Your instructions - Exactly reproduce the lines of the listing below from the one containing "Where should I" through the one containing "Expand dropdown arrow". Skip the images.

Information -
┌──
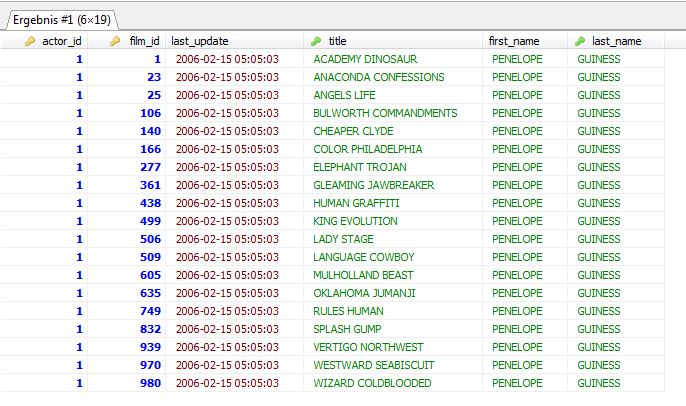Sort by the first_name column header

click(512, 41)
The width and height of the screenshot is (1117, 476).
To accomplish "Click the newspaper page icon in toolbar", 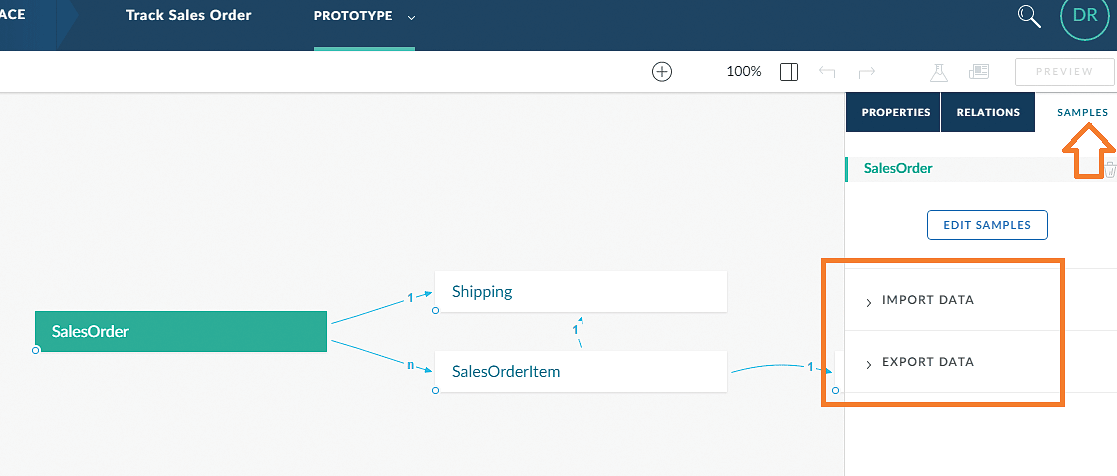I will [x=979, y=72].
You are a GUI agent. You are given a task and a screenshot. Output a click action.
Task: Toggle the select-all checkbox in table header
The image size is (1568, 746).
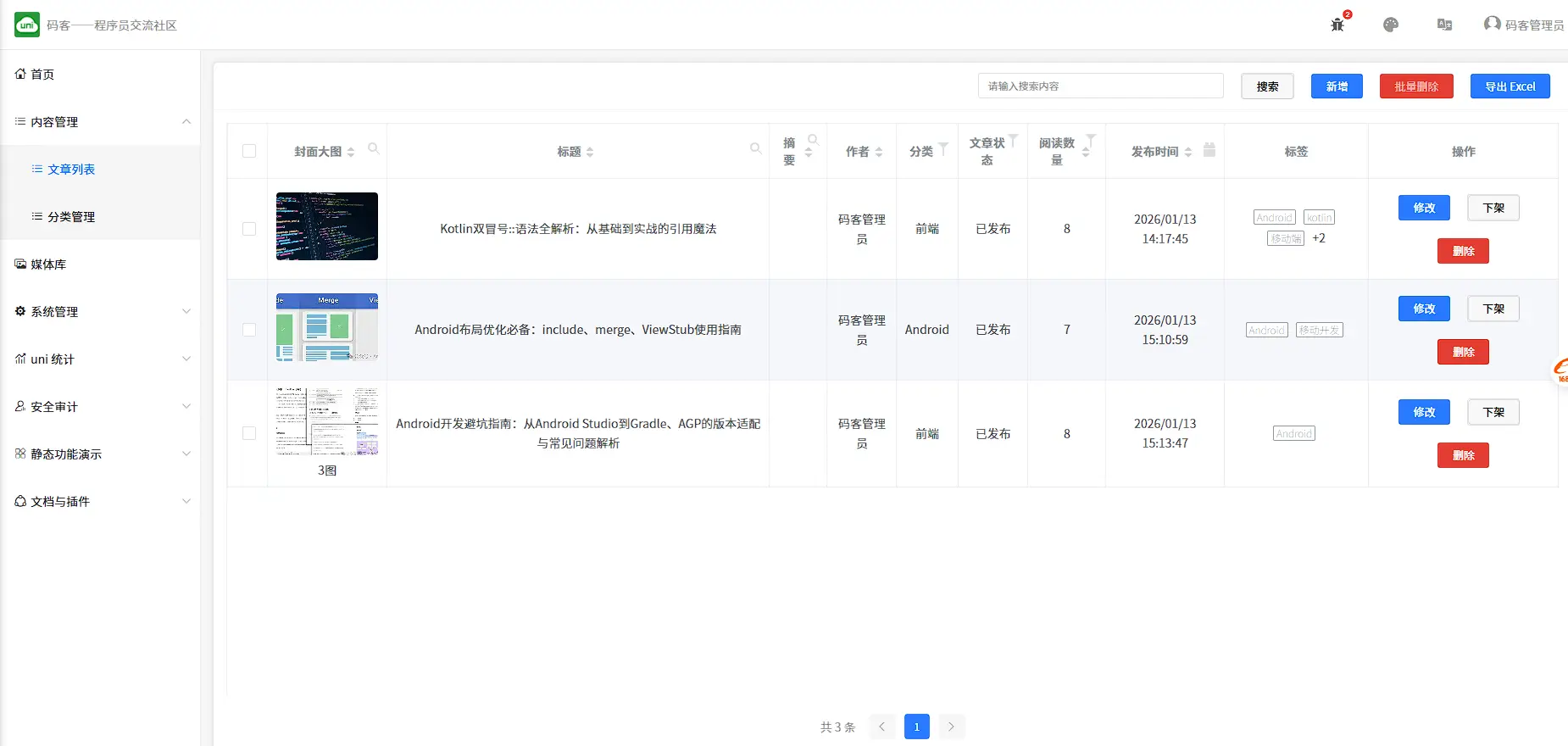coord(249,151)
└──
┌──
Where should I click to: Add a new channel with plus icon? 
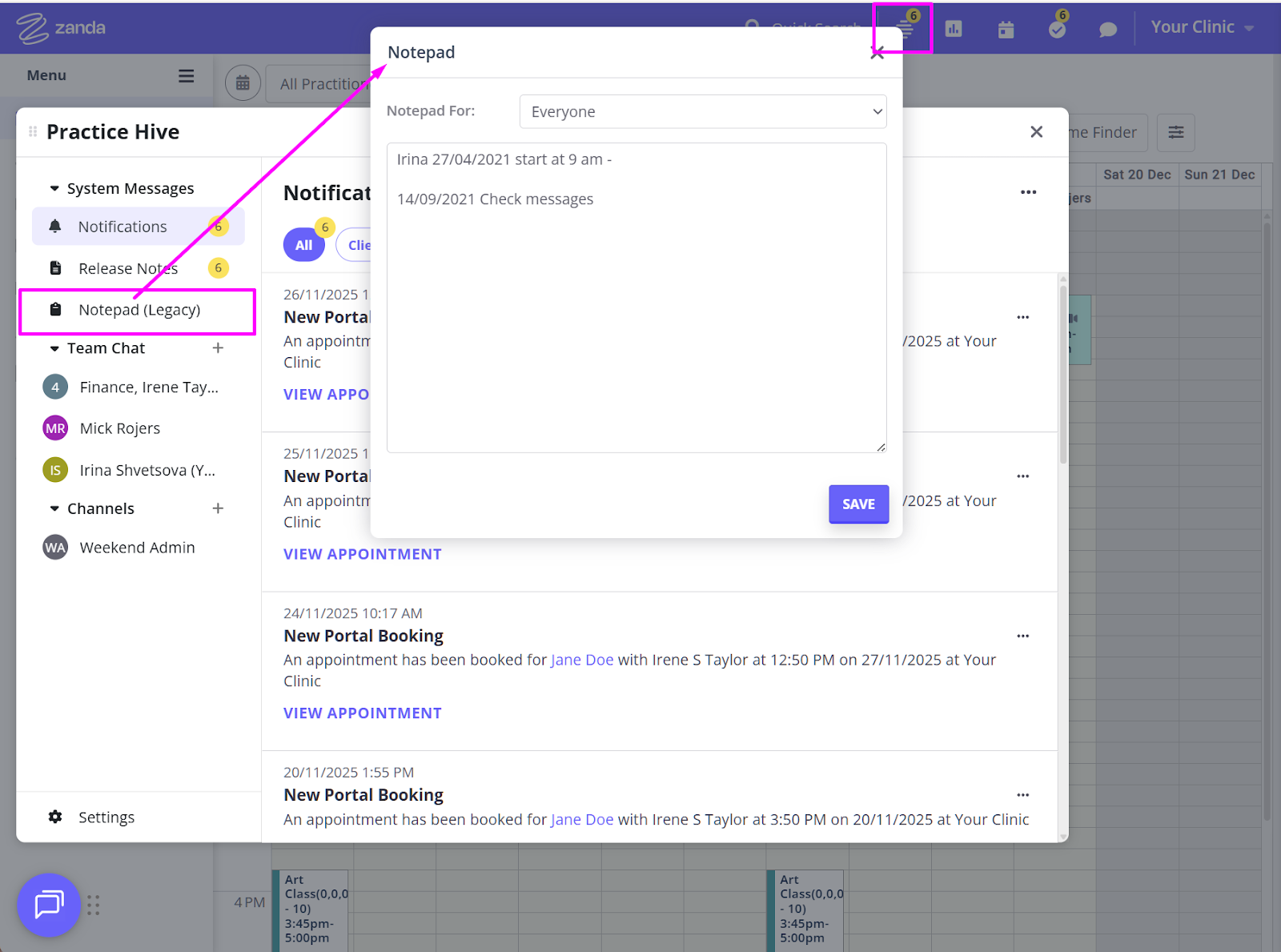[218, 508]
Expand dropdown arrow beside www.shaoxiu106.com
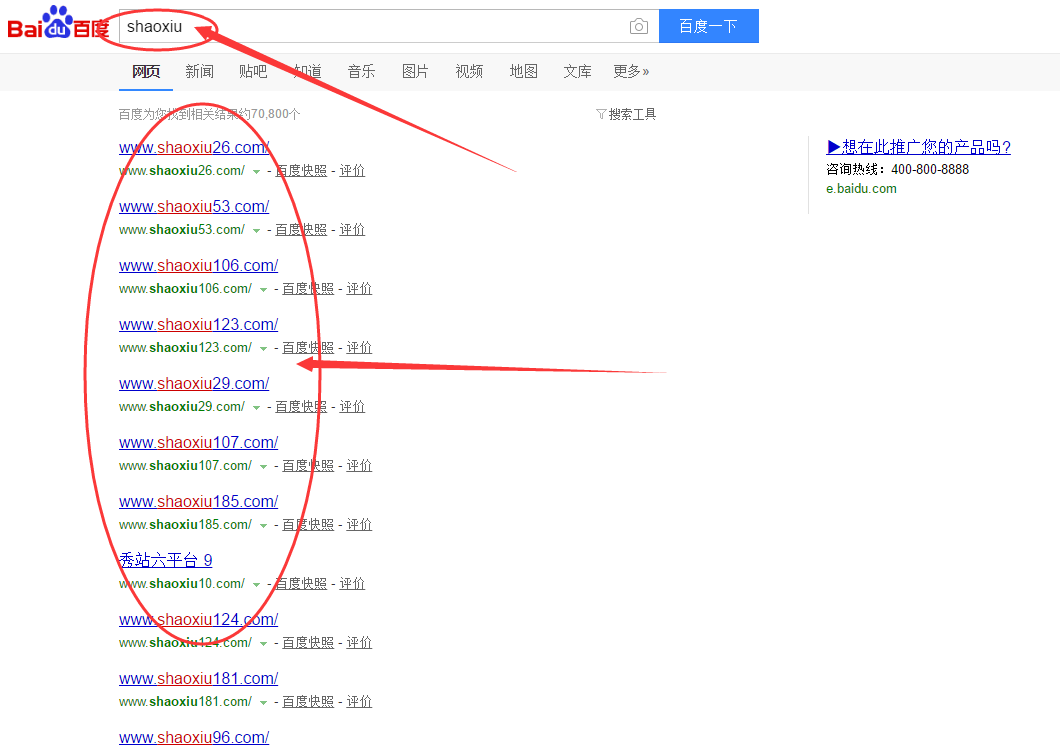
└──
┌──
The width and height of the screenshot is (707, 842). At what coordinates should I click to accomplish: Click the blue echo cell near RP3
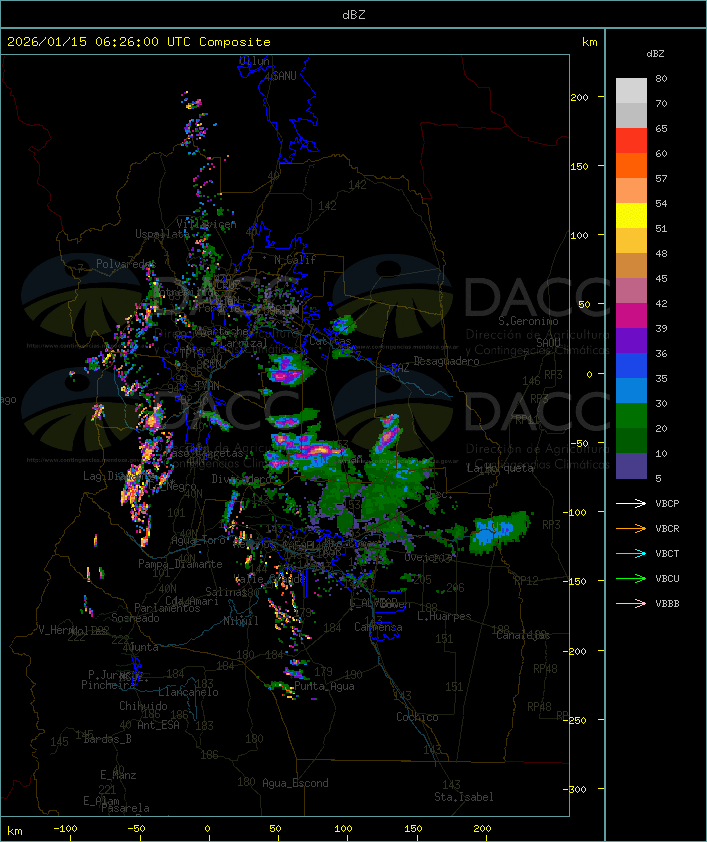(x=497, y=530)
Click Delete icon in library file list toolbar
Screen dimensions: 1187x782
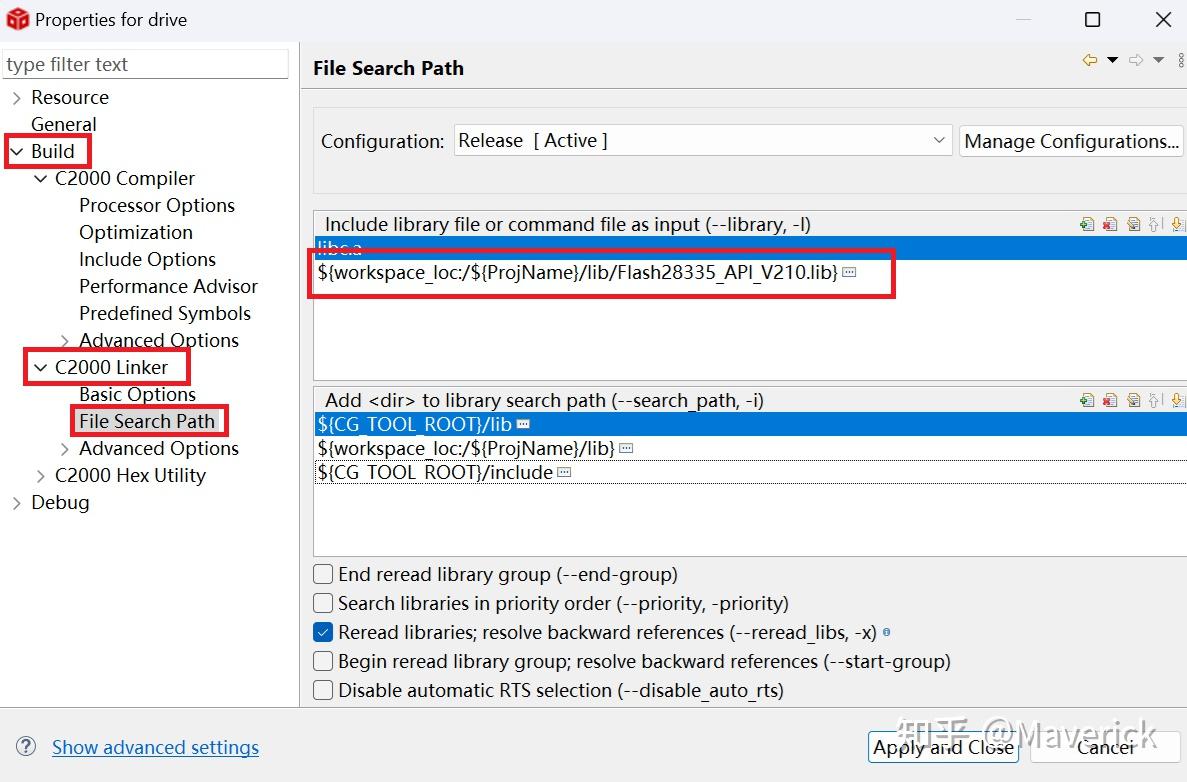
└──
Response -
Where should I click to: Add a new channel with plus icon? 
[218, 508]
Expand dropdown arrow beside www.shaoxiu106.com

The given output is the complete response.